There were at that time in Calcutta more than 30,000 leprosy patients without shelter, who lived on the streets. Sr. Teresa opened a clinic with the name ‘Santhinagar’ for these marginalized lepers left for their own fate. She started also a home called ‘Nirmala Sisubhavan’ for the children abandoned in the streets.

The words of Jesus, “When you did it to the least of my brethren, you did it to me” (Mt. 25:40), moved her to sacrifice herself for the poor. She saw the face of the suffering Christ in the patients whom she cared for. She did not reject anyone on the basis of cast and creed. Nor did she prompt anyone to change his religion. For the people of all religions she was a mother of mercy and an angel sent by God.

She imparted the merciful love of Jesus to all.

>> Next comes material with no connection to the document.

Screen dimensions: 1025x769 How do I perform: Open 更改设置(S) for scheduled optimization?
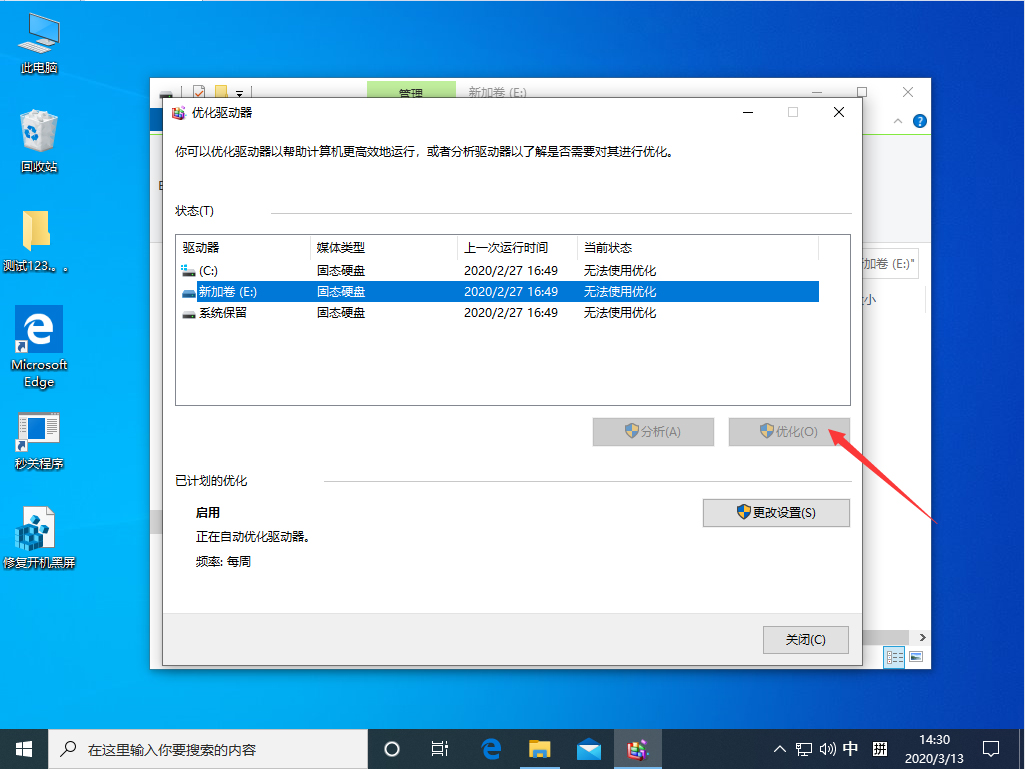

To serve without desiring anything in return and to give until it hurts was her motto. This movement of selfless service for the poorest of the poor she started with bare hands spread quickly over the whole world and became an international organization of mercy. By the time Mother Teresa died in 1997, the Congregation of the Missionaries of Charity she founded had a membership of more than 4000 professed Sisters caring for the marginalized and abandoned in more than 500 service centres in 132 countries.

Mother Teresa, who was criticised by her opponents and revered as a living saint and angel of mercy by the common people all over the world, was an ordinary woman. As a woman who led a most marvelous and extraordinary life in the 20th century, she became the object of great admiration and veneration over the whole world. Her deep faith and constant prayer were the source of her strength. As the widow of the Gospel (Mk. 12: 41- 44) she gave everything until it hurt. And she encouraged everyone to do so. Here we perceive the beauty of her holiness. She is the face of God’s merciful love and peace. The fact that she upheld before the world the inestimable worth, dignity and greatness of every human person through her life and works of mercy and manifested her love and respect for even the least member of the human society, is what distinguishes her from all others. She used to say: “All cannot do great things, but all can do small things with great love”. That is what she did. That is how she became worthy of admiration of the whole world, the mother of the poor.